Passage >>
The Wall Street Journal reported on Feb. 4 that executives at Live Nation and Ticketmaster were close to reaching a merger agreement that would give Live Nation control of ticketing for all Ticketmaster concerts, or 70% of the concert-ticket market, according to analyst estimates. Live Nation executives declined to comment.

A merger would face increased scrutiny under the Obama administration, given Ticketmaster's existing ownership of nearly three-quarters of the concert market. The combined corporation, to be called Live Nation Ticketmaster, received a neutral review from Benjamin Mogil, a media analyst at Thomas Weisel Partners in San Francisco, who called the deal "positive" for Live Nation.

Growing sponsorship branch
Live Nation's corporate mantra states that artists used to use their tours to promote albums, but now they use their albums to promote their tours. That's where the company's growing sponsorship branch comes in.

Russell Wallach, Live Nation's president of North American Alliances, told Ad Age the day before the merger rumors circulated that Live Nation's goal is to become the one-stop shop for event-marketing dollars. "I look at every league and believe no one can replicate the model we have in owning tickets, relationship with artists, owning venues and our digital assets combined," he said.

In the past year, that positioning has started to pay off for Live Nation, which saw a 12.5% year-over-year increase in sponsorship dollars to $74.8 million during the third quarter of 2008. Total attendance during that quarter was also up 5.7% to 17.5 million people, a sign that the looming recession had little effect on the summer concert season.

Problem set >>
- a) In the Live Nation passage, what amount did Live Nation's sponsorship dollars reach during the third quarter of 2008?
- b) Please carry on the Live Nation passage, starting after its last sentence.
This data comes from a source unrelated to the Live Nation passage.

Information supplied >>
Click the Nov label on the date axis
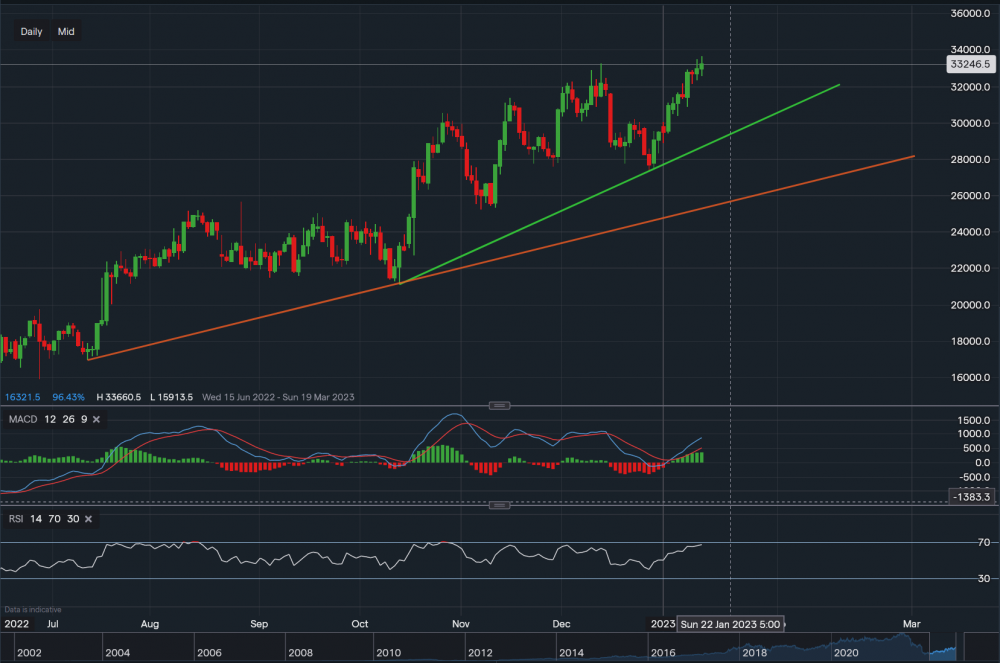 coord(460,624)
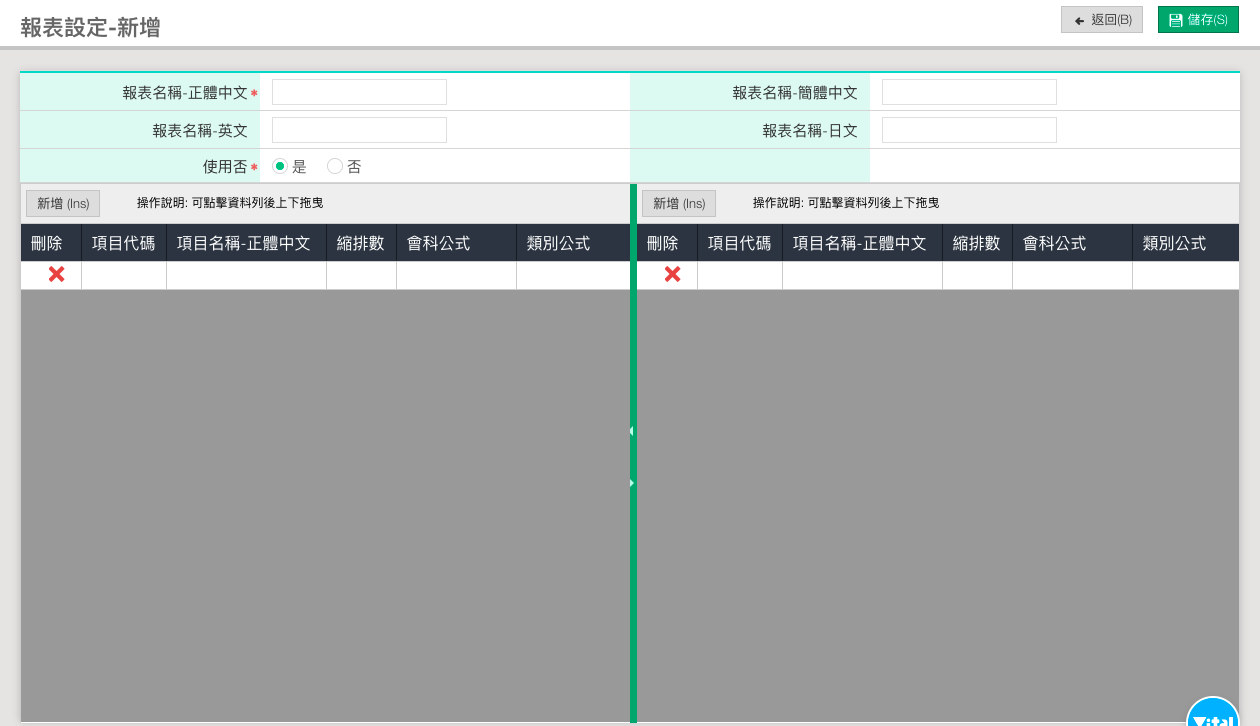
Task: Focus the 報表名稱-簡體中文 input field
Action: (x=969, y=92)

Written answers >>
- a) $74.8 million, a 12.5% year-over-year increase.

- b)
Anchoring Live Nation's summer sponsorships was Burger King, which teamed up with Live Nation for the Jonas Brothers tour to promote the launch of its apple fries. Not only did the fast feeder sponsor on-site product sampling, exclusive content and online tie-ins, it also produced a viral video halfway through the tour's run that has since generated more than 1 million hits on YouTube.

Multiyear, multimillion-dollar deal
A similar formula will be applied to the Starwood partnership, which Gretchen Kloke, the hotel company's senior director-global loyalty marketing, described as a multiyear, multimillion-dollar deal. "Live Nation opens up the doors for us to get in front of millions of concertgoers in their venues and websites," she said.

Starwood will also be able to track any new revenue that comes into its hotels on a market-specific basis as a direct result of its Live Nation partnership, the key metric the marketer will use to determine the new deal's success. "The biggest thing for us is how our members will respond to the offerings we provide," Ms. Kloke said.

Live Nation is showing no signs of slowing its expansion: It also announced a new partnership with CBS Radio this week. Under the new pact, both companies will jointly produce live concerts and experiential events at CBS Radio stations and markets, giving CBS a crack at the growing number of marketers that advertise at Live Nation events. Live Nation's sponsors grew to 770 in the third quarter of last year from 719 in the same period in 2007.

"For many years we have enjoyed a very successful relationship with Live Nation, helping us grow our radio shows across the country into some of the biggest events of the year," CBS Radio CEO Dan Mason said in a statement. "With their national platform of venues and their team of talented promoters and marketers, we feel we will be able to expand the breadth of radio shows we offer on-site, on-air and online in a substantive way over the course of this agreement."

Venture into music distribution
Up next for Live Nation is its first venture into music distribution. It has successfully wooed artists such as Shakira, Madonna and Nickelback out of their major-label recording contracts into "360 deals," which give Live Nation the rights to everything from the artist's merchandise to tickets to new albums. Mr. Wallach said he expects to announce the first album to be distributed by Live Nation in the coming months, and he is already speaking with package-goods marketers to sponsor the new kind of album launch.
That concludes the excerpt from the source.